■ Задание 1
Перепишите отрывок из писем к сестре: начните со слов «Но… будем помнить, что» и остановитесь после слов «применительно к Лиле.».
■ Задание 2
Как могли бы продолжаться письма к сестре? Напишите следующую часть, начав сразу после последней фразы.

■ Исходный текст
##############################

Но… будем помнить, что «пути Господа Бога неисповедимы» и что «все к лучшему».
На этих днях произойдет чудесное превращение твоего брата — в «чудо-богатыря». Отныне, на вопрос, кто мои сестры, я обязан отвечать: «мои сестры — сабли востры»,[267] что очень мало похоже на истину, особенно применительно к Лиле.
Завтра напишу еще. Пока целую тебя и всех друзей. Пра особо.
Поручения твои исполнил.
<На полях:>
Неужели не придется мне Асе[268] показывать Коктебеля.
Мос<ква>
Дорогая Верочка, рву на себе волосы от бешенства — подумай: до сих пор я ни к одной из школ[269] не прикомандирован и сегодня воинский начальник предложил мне зайти справиться дней через пять.
И все виноват проклятый Военный госпиталь.[270] Нас бесящихся студентов набралось человек пятьдесят.
Все это время я мог бы пробыть в Коктебеле! Проклятье!!!
Подожди еще — очень возможно что, приехав к спектаклям Камерного Театра,[271] ты застанешь меня в штатском.
Жара и духота в Москве кошмарные — я старожил таких не запомню. Сплю я раздевшись донага, даже не укрываясь простыней. Пью запоем все напитки, начиная с простой воды и кончая (увы) квасами Калинкина.[272]
Каждый день еду на несколько часов за город. Но эти путешествия не облегчают, а только раздражают. Завтра еду к Асе Цветаевой удить рыбу.[273]
Но самое пакостное то, что я до сих пор не выяснил своих прав. Никто ничего не знает. Это меня страшно злит.
Я тебе, кажется, уже писал, что видел Нютю. У нее вид тяжело больной. Смех сменяется слезами — та же рассеянность и пр. Очень хорошо, что она поехала на Кавказ. К тебе она чувствует особенную нежность. Много о тебе говорила, жаловалась, что ты не отвечаешь на ее письма, что она тебе не нужна, в то время как ты для нее Сестра с большой буквы и пр. пр. Имей все это в виду и напиши ей первая по адр<есу>: Ессентуки — P<oste> Restante.
— Лиля переехала в свое имение Подгорье из своей квартиры на Торговой улице. Она получила место руководить экскурсиями в Царское Село, Павловск, Петергоф и пр…
Приехав в Москву я нашел трогательнейшее письмо Аси[274] и до сих пор не отвечаю. Передай ей, что виною этому сумбурное мое состояние. Как только меня куда-нибудь определят, напишу всем, а сейчас не могу. Целую крепко
Твой брат
Пра, Асю, Марию Ивановну, Макса, Бориса и пр<очих>и пр<очих>приветствую всячески.

##############################

■ Представленный материал
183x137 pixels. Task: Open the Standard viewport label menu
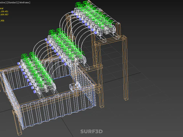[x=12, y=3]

##############################

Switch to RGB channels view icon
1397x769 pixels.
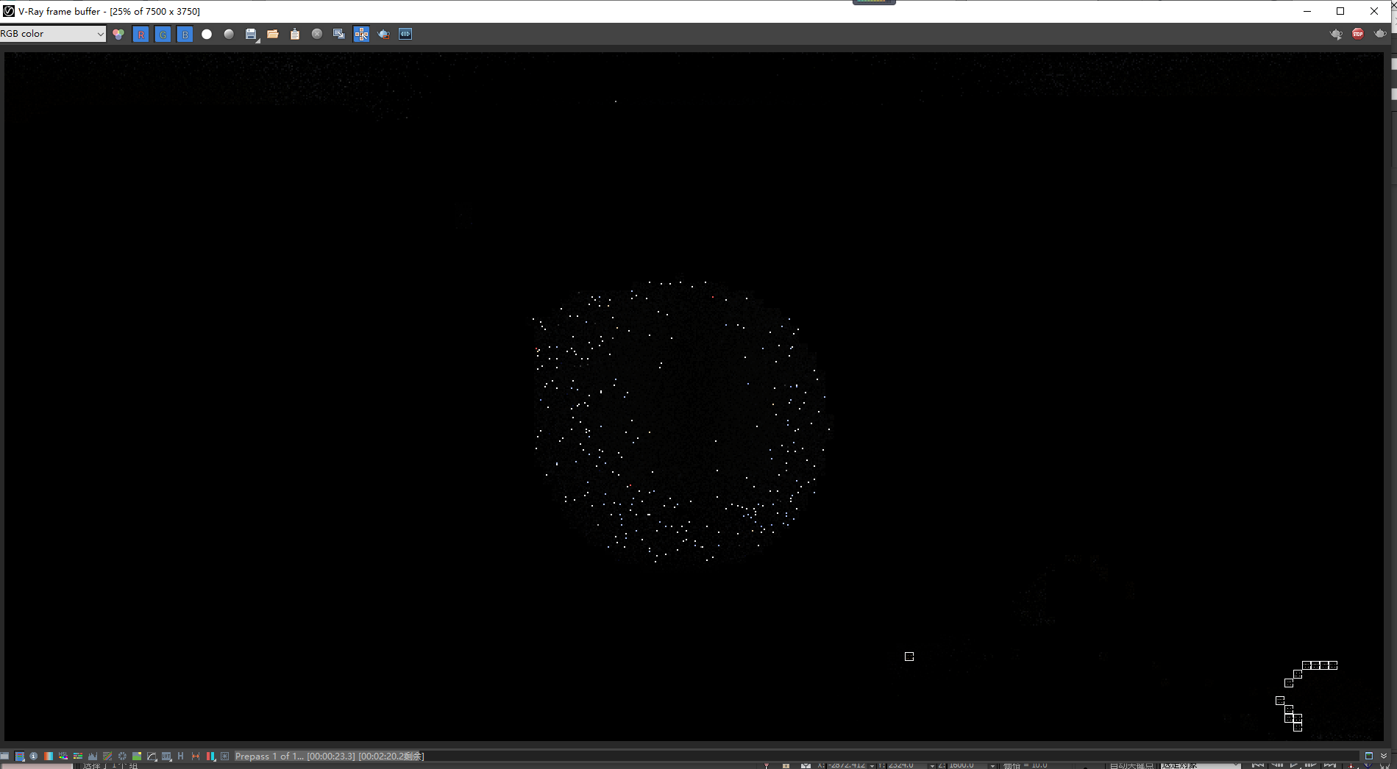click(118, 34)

##############################

■ Ответ к заданию 1
Но… будем помнить, что «пути Господа Бога неисповедимы» и что «все к лучшему».
На этих днях произойдет чудесное превращение твоего брата — в «чудо-богатыря». Отныне, на вопрос, кто мои сестры, я обязан отвечать: «мои сестры — сабли востры»,[267] что очень мало похоже на истину, особенно применительно к Лиле.

■ Ответ к заданию 2
<На полях:>
Пиши на Москву.
1-го у Майи свадьба, Князя[275] забирают 7-го.
Феодосия
<В Коктебель>
Сижу в «Астории»[276] без ног. Жара, о которой мы в Коктебеле не имеем понятия. Ходасевич[277] уже не сидит, а лежит.
Билет достал с плацкартой. Едем вместе.[278]
Моя печень в полном расстройстве. Следствие десятка чебурек, съеденных вчера ночью на фонтане Айвазовского.[279]
С Ходасевичем не разговариваем, а обмениваемся хриплыми вздохами.
Сейчас идем к Петру Николаевичу.[280] На людях и смерть красна. Молодой Княжевич шлет дружеский привет Мише.[281]
Сережа
У Макса в башне лежит накидка Лидии Владимировны.[282] Извиняюсь, что утаил ее.
22 Авг<уста> 1916 г., Ессентуки[283]
Дорогая Верочка — сейчас надвигается гроза — мы сидим с закрытыми окнами (об этом позаботилась Лиля еще за два часа до первого громового раската — «стекло плохой проводник электричества») — хлопают ставни, воют собаки, шумят деревья. Лиля несмотря на тревожное свое состояние принуждена готовить ужин — она сидит в соседней комнате, окруженная nature mort’ами и помешивает какую-то похлебку. — Ей приходится часто пробовать: готово ли, достаточно ли соли и пр<очее>. Пробовать она начинает сразу, как поставит кастрюлю на огонь и от этого у бедняжки разболелся живот. — Мученица кулинарии.
— Со второго дня по приезде сюда она начала восклицать: — «Ты знаешь, Сережа, ей-Богу, я, кажется, похудела!» Весь Лилин характер в этом соединении «ей-Богу» и «кажется». Она их всегда ставит вместе.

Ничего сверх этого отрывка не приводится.